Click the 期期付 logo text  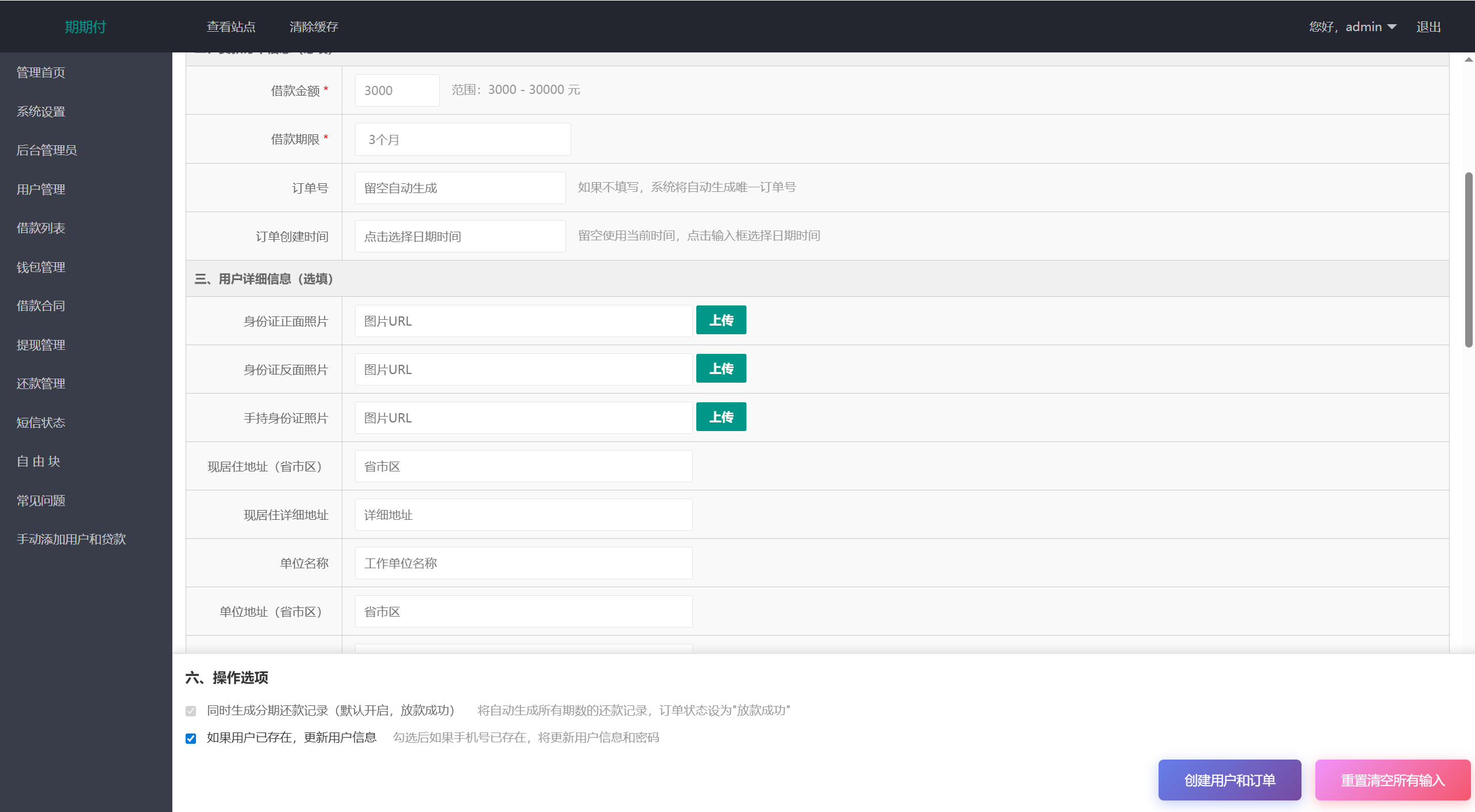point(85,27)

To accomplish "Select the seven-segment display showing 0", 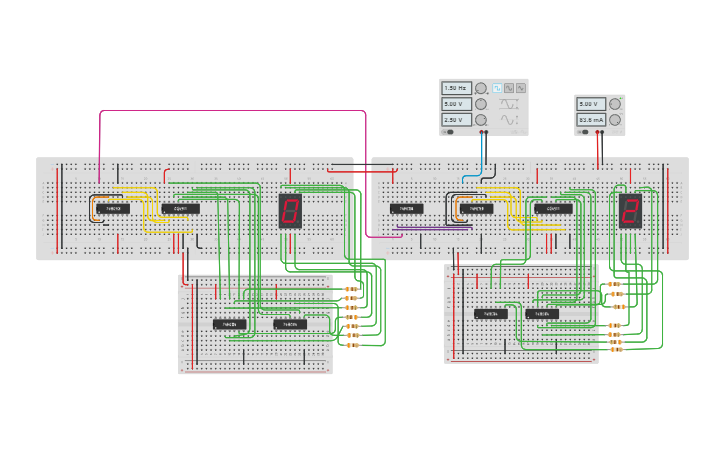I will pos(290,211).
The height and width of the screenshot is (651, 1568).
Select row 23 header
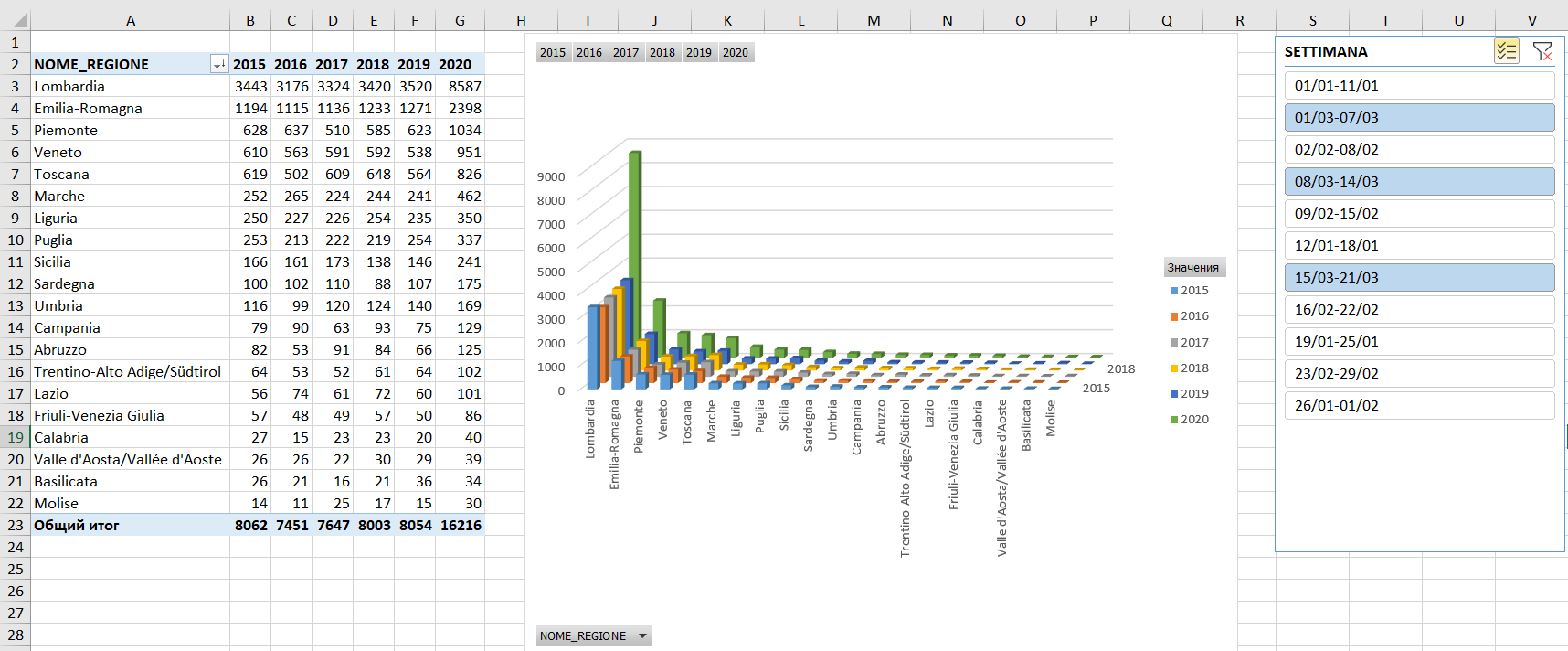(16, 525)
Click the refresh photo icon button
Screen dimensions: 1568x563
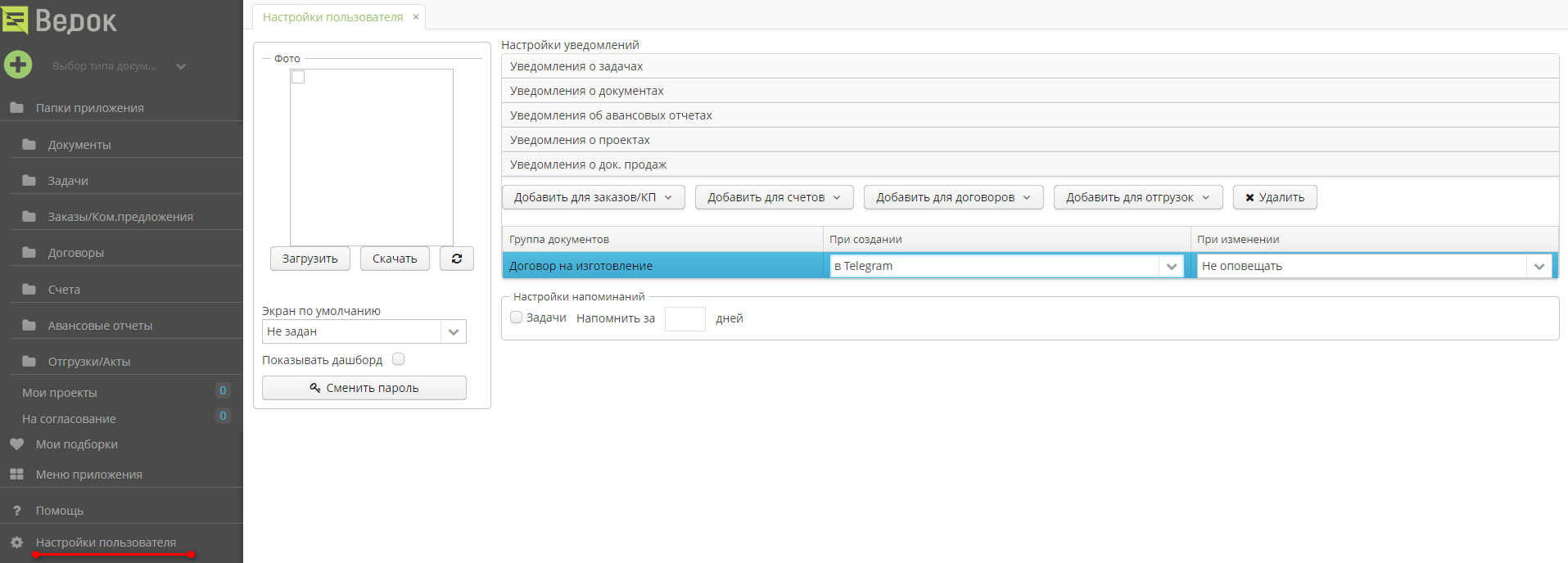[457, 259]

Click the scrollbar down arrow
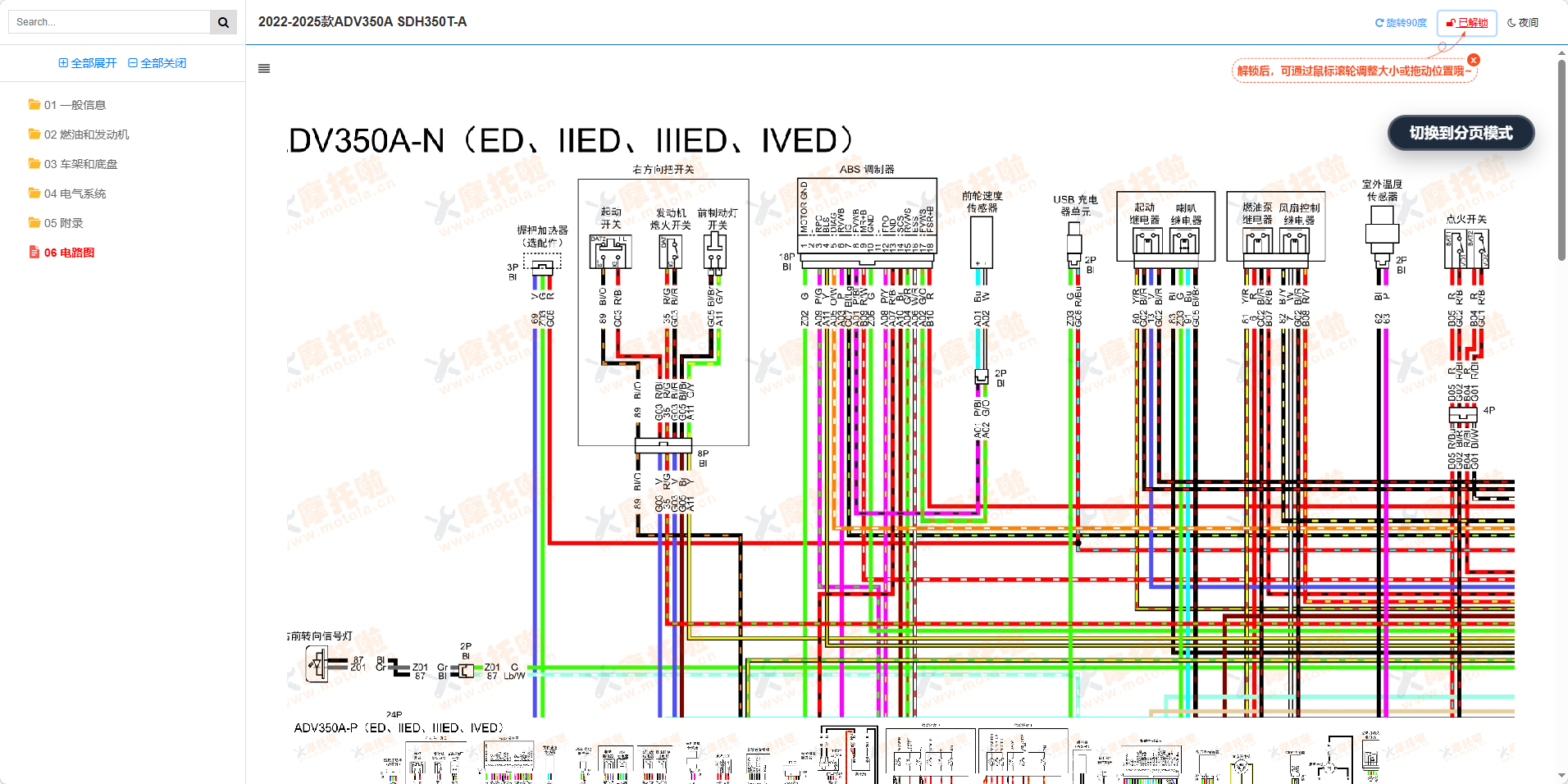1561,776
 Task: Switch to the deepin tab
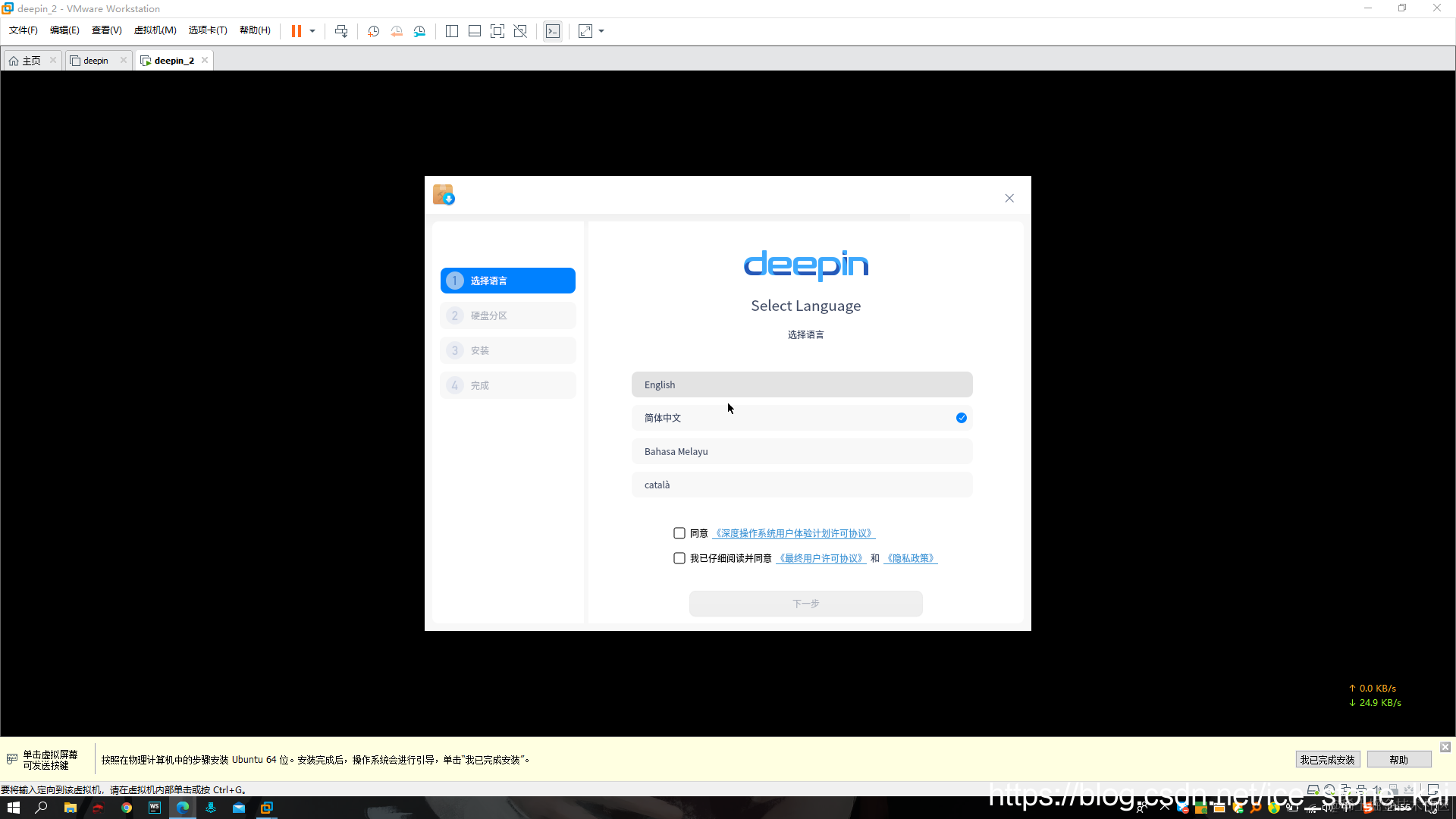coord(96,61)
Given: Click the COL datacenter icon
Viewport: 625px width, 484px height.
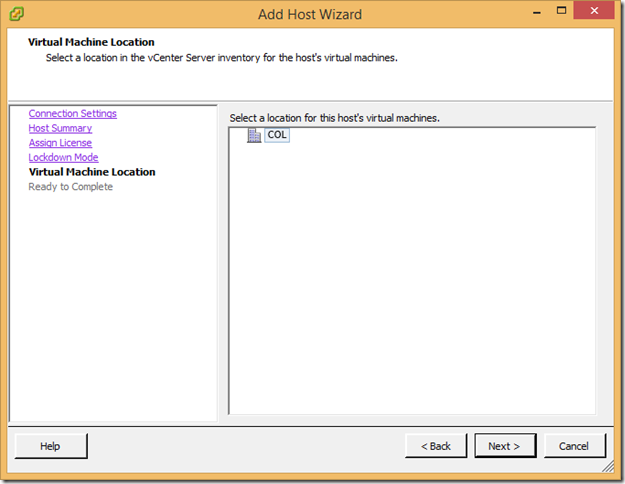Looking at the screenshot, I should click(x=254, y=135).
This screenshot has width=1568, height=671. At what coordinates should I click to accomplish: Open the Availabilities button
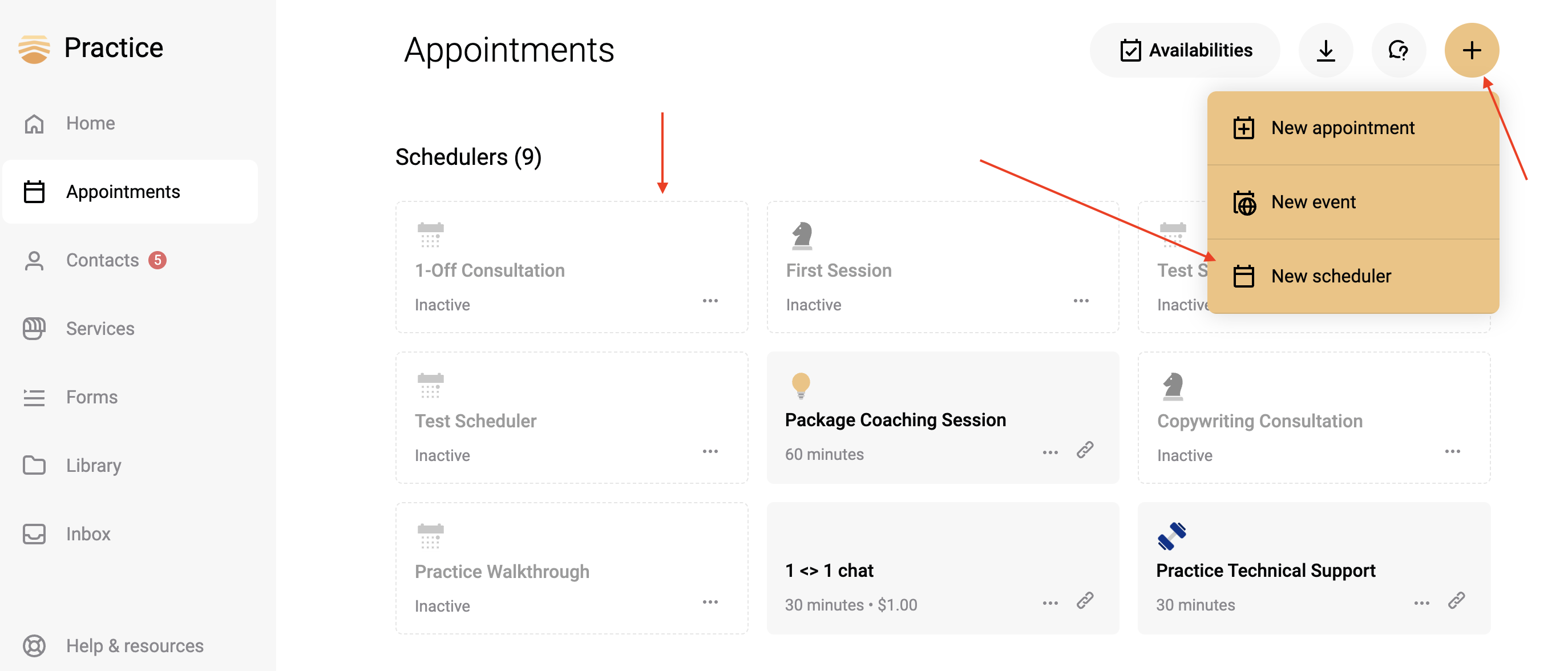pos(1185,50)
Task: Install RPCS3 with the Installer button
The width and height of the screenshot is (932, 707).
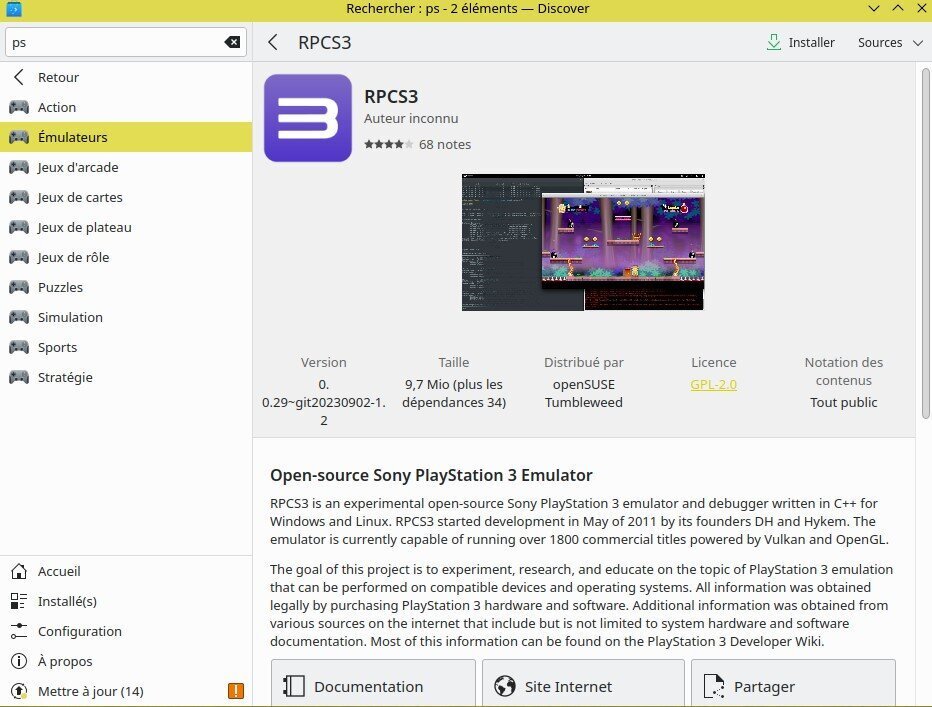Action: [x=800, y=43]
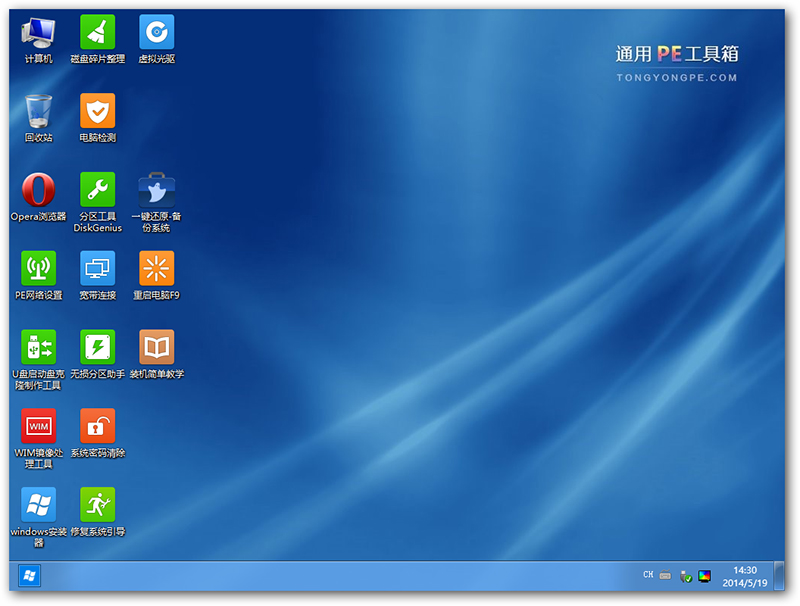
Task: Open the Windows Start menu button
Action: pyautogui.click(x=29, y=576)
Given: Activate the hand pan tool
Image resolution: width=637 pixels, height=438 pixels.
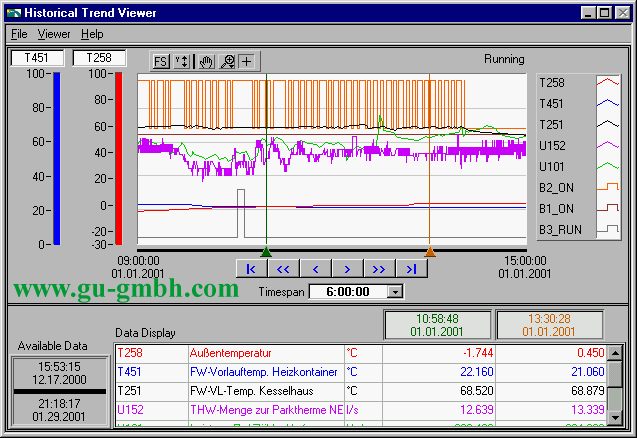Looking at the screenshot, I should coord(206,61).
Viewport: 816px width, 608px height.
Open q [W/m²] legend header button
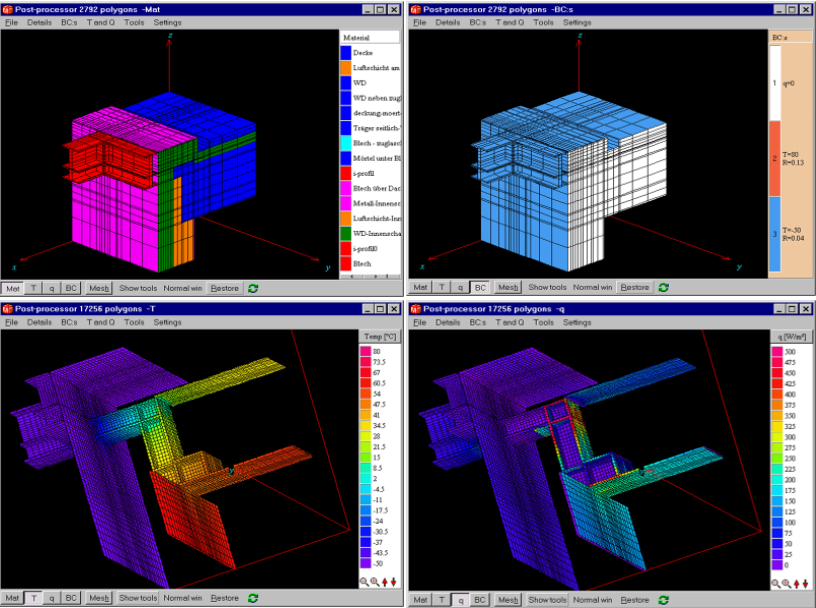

•••

**Your task**:
Can you duplicate the lines from the one containing "Click the refresh photo icon button" through the last of the rows above, both ends included, leaving out the pictures?

**Solution to the problem**:
Click the refresh photo icon button
Screen dimensions: 1568x563
[457, 259]

Click the scrollbar down arrow
1561,776
 Task: Switch to the deepin tab
coord(96,61)
Given: Click the COL datacenter icon
Viewport: 625px width, 484px height.
Looking at the screenshot, I should click(x=254, y=135).
This screenshot has width=1568, height=671. At what coordinates should I click to accomplish: Open the Availabilities button
pos(1185,50)
Task: Install RPCS3 with the Installer button
The width and height of the screenshot is (932, 707).
Action: [x=800, y=43]
Task: Open the Windows Start menu button
Action: pyautogui.click(x=29, y=576)
Given: Activate the hand pan tool
Image resolution: width=637 pixels, height=438 pixels.
Looking at the screenshot, I should coord(206,61).
Viewport: 816px width, 608px height.
Open q [W/m²] legend header button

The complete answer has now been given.